» **Your goal**: Starting at the line with "Clear filter on" and going on through the line with "The height and width of the screenshot is (627, 630).", reproduce each line in the records below exactly and nothing more.

BEGIN Given data

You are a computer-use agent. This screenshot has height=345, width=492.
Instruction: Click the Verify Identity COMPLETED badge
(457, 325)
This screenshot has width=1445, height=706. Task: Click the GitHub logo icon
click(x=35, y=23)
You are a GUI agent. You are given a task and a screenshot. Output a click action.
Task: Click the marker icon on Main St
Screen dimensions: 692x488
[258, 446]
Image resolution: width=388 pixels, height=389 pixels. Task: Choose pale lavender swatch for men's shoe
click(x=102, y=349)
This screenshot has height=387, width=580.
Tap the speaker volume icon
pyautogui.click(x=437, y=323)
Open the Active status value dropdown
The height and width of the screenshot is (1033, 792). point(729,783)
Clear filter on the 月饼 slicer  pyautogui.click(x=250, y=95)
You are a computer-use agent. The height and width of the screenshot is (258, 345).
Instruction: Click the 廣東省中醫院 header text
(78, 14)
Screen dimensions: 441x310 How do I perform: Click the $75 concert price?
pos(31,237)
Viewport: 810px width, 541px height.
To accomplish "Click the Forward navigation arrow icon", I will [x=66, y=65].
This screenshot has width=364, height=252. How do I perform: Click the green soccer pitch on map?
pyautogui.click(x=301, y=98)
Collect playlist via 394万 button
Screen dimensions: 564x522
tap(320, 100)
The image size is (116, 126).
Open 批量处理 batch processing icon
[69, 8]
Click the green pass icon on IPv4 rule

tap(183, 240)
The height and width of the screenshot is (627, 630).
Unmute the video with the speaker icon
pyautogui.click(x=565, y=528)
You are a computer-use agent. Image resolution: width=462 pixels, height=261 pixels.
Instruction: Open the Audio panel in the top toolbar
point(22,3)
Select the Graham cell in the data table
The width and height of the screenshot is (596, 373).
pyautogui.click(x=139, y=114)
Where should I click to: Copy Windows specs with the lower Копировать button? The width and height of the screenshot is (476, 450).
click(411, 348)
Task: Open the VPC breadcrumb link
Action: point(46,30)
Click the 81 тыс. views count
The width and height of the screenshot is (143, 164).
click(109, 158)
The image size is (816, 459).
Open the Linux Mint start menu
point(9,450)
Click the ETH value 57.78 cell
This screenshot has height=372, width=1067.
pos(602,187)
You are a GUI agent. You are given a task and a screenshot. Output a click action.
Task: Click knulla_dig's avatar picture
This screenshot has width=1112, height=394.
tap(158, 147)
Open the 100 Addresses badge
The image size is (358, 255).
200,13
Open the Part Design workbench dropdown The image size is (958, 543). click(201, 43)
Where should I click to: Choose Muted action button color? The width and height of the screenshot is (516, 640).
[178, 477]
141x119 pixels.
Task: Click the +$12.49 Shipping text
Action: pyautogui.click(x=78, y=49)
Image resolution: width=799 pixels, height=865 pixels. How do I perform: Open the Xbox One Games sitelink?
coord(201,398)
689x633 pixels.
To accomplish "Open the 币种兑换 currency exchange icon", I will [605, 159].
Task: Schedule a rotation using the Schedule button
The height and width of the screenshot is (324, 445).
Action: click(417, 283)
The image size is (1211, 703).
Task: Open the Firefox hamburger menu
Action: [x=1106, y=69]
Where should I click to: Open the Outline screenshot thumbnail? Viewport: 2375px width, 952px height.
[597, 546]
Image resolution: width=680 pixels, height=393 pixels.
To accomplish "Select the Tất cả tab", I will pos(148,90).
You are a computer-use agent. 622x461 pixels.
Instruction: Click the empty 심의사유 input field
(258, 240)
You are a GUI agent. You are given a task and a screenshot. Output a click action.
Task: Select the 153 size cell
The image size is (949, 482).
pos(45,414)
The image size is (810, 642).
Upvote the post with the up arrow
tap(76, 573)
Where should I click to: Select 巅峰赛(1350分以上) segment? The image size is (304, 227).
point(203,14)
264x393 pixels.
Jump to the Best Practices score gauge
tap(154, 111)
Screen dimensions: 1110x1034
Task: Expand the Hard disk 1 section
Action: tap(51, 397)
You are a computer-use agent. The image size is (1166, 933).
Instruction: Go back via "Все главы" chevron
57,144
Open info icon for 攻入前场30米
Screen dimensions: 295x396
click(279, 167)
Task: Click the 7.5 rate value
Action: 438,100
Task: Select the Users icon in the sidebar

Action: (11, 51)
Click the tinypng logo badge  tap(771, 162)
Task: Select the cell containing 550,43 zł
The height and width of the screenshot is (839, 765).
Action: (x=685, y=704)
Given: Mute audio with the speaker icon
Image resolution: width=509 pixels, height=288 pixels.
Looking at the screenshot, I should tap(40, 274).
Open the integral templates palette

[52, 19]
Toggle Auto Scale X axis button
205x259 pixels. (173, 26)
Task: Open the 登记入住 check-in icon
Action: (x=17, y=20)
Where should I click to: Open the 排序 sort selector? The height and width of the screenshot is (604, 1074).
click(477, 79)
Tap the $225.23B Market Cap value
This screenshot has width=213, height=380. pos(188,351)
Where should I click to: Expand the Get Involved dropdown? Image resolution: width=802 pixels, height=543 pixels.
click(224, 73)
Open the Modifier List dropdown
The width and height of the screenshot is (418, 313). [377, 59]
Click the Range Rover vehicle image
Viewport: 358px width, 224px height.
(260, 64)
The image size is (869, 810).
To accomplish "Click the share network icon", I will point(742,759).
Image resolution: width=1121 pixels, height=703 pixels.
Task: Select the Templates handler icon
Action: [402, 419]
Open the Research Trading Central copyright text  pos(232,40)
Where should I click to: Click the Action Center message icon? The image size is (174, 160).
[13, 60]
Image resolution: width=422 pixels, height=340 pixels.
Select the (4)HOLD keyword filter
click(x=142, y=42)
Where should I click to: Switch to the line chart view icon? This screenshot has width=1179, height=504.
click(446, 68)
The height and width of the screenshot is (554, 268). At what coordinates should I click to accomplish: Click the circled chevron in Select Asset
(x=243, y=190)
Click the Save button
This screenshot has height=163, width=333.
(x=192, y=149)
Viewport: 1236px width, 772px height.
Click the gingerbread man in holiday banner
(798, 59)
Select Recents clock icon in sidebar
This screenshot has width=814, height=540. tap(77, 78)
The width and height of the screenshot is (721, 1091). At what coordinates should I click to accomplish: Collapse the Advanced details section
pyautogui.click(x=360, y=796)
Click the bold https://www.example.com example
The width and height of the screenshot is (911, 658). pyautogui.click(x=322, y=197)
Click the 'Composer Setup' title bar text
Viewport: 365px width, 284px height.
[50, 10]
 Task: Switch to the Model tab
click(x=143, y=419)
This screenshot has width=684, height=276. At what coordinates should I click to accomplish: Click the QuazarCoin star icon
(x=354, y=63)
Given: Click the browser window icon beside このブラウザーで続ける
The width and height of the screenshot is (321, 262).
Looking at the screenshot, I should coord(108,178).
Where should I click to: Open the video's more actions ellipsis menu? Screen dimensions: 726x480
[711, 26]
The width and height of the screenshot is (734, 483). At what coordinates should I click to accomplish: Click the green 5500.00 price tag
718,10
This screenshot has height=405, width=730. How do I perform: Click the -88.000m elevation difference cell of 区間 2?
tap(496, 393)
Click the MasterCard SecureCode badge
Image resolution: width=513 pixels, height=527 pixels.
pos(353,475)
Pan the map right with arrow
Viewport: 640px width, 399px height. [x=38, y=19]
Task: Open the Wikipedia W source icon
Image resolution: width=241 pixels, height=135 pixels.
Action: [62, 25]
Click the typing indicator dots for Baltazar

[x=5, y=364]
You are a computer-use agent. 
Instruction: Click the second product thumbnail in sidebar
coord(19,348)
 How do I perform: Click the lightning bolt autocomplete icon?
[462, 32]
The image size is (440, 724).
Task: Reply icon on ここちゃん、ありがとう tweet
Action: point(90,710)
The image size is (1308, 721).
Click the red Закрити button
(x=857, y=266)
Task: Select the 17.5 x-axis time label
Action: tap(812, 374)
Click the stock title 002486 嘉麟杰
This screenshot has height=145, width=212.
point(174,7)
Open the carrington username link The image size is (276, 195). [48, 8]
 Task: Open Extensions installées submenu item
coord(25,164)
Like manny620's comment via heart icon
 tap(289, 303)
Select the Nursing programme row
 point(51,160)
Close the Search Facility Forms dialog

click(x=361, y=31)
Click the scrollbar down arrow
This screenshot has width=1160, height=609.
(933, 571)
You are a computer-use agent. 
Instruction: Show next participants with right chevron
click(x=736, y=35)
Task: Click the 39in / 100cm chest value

END Given data

» **Result below**:
Clear filter on the 月饼 slicer  pyautogui.click(x=250, y=95)
You are a computer-use agent. The height and width of the screenshot is (258, 345).
Instruction: Click the 廣東省中醫院 header text
(78, 14)
Screen dimensions: 441x310 How do I perform: Click the $75 concert price?
pos(31,237)
Viewport: 810px width, 541px height.
To accomplish "Click the Forward navigation arrow icon", I will [x=66, y=65].
This screenshot has width=364, height=252. How do I perform: Click the green soccer pitch on map?
pyautogui.click(x=301, y=98)
Collect playlist via 394万 button
Screen dimensions: 564x522
tap(320, 100)
The image size is (116, 126).
Open 批量处理 batch processing icon
[69, 8]
Click the green pass icon on IPv4 rule

tap(183, 240)
The height and width of the screenshot is (627, 630).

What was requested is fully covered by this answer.